:: DATA FOR PROCESSING

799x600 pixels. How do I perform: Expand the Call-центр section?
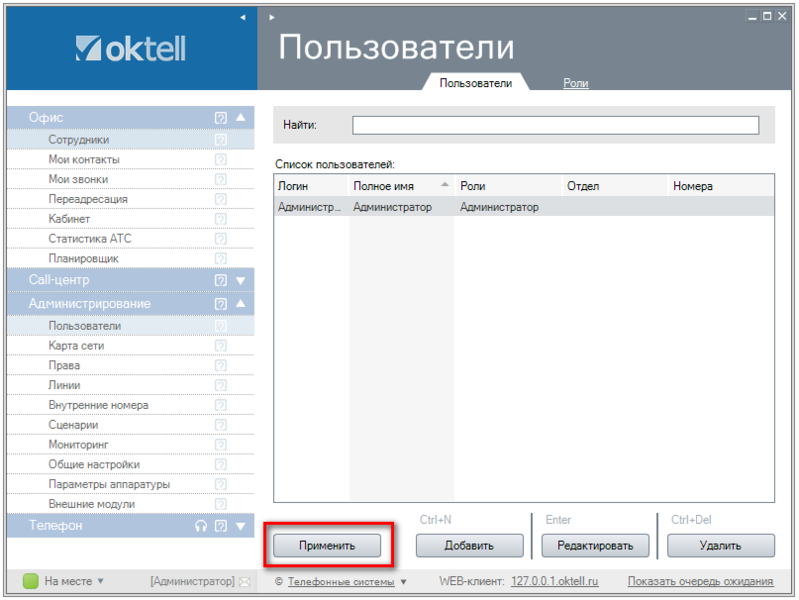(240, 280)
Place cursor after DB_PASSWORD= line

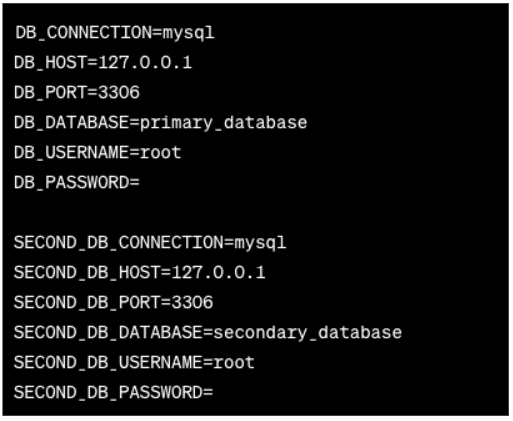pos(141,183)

::::
:: DATA FOR PROCESSING

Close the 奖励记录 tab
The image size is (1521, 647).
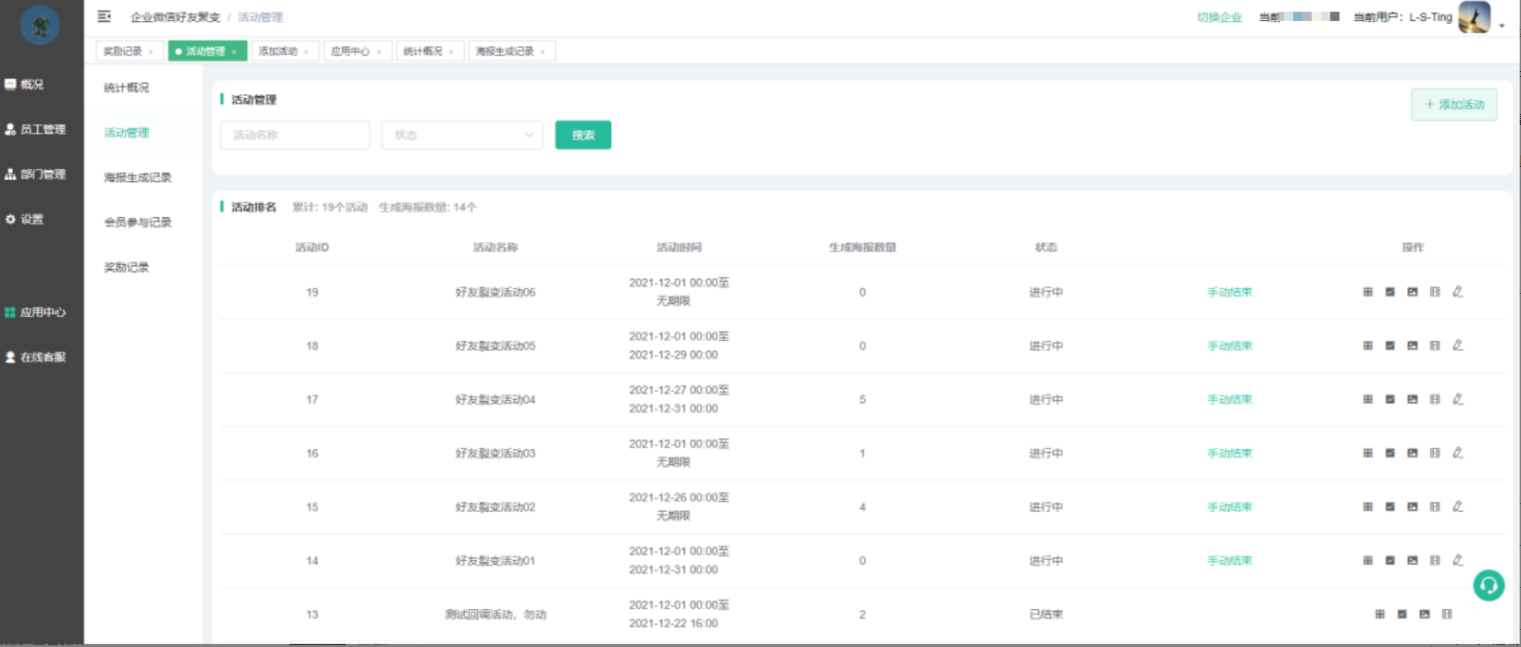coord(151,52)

::::
:: DATA FOR PROCESSING

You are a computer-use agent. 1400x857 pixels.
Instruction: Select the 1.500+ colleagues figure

::::

→ WHAT YOU HAVE TO DO:
Rewrite the stretch from the line containing "You are a computer-use" through the line containing "Instruction: Select the" as a JSON list of strings, one string per line, omitting blank lines.

→ REPLY TO THE EXERCISE:
[
  "You are a computer-use agent. 1400x857 pixels.",
  "Instruction: Select the 1.500+ colleagues figure"
]